Enes Kanter, giocatore turco di NBA impegnato nei playoff con i Portland Trail Blazers, sta digiunando in uno dei momenti più importanti della sua carriera. Kanter è negli Stati Uniti da otto anni e tempo fa ha mostrato la sua routine giornaliera nel mese del Ramadan. È solito fare un pasto sostanzioso a notte fonda, senza però esagerare per non svegliarsi assetato quando non può più bere. Nei mesi più caldi, quando le giornate sono più lunghe, ritorna a mangiare verso le nove di sera. Per Kanter il digiuno non è un problema, tanto che durante l’anno è solito digiunare due volte a settimana.
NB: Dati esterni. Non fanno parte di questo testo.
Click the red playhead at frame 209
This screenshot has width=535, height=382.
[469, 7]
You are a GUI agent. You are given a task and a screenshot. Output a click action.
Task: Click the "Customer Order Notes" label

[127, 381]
Nel caso della finale di Champions League la partita inizierà prima del tramonto. I sei giocatori di Liverpool e Tottenham, ammesso che tutti osservino il Ramadan, si presenteranno alla partita più importante dell’anno – probabilmente anche delle loro carriere – a digiuno da circa quindici ore. Preparatori e dietologi modificheranno le loro diete, per esempio facendo bere loro molta acqua durante la notte, ma entro certi limiti: arriveranno comunque a giocare molte ore dopo l’ultimo pasto.
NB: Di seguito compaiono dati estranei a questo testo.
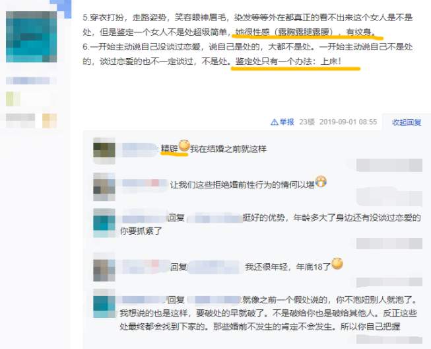Click the smiley emoji after 精辟
The height and width of the screenshot is (349, 431).
pos(184,145)
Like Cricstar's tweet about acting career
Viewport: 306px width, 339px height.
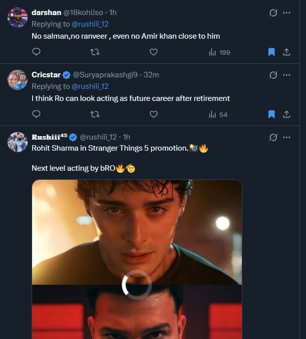click(154, 114)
Agli atleti che decidono di non interrompere il Ramadan ma sentono il bisogno di nutrirsi, non rimane altra scelta che trovare un modo per farlo appena possibile. L’anno scorso la nazionale di calcio tunisina in procinto di disputare i Mondiali in Russia escogitò un metodo insolito per permettere ai suoi giocatori di rifocillarsi durante le partite. Nel corso delle amichevoli di giugno giocate contro Portogallo e Turchia, il portiere tunisino finse palesemente un infortunio per fermare il gioco subito dopo il tramonto, consentendo così ai suoi compagni di bere e mangiare qualcosa a bordo campo.

Nello stesso periodo il presidente della federazione calcistica saudita concesse ai suoi giocatori in Russia un permesso speciale per posticipare il digiuno, visto che la loro prima partita si sarebbe giocata negli ultimi giorni del Ramadan. La stessa cosa fece il grand muftì egiziano. In generale, comunque, ogni atleta musulmano decide in autonomia, in base al proprio fisico e alla propria religiosità: c’è chi, come il centrocampista tedesco Mesut Ozil, scelse di non digiunare durante i Mondiali, e chi – come l’ex difensore egiziano Abdel Zaher al Saqqa – sostiene di aver giocato anche meglio durante il Ramadan.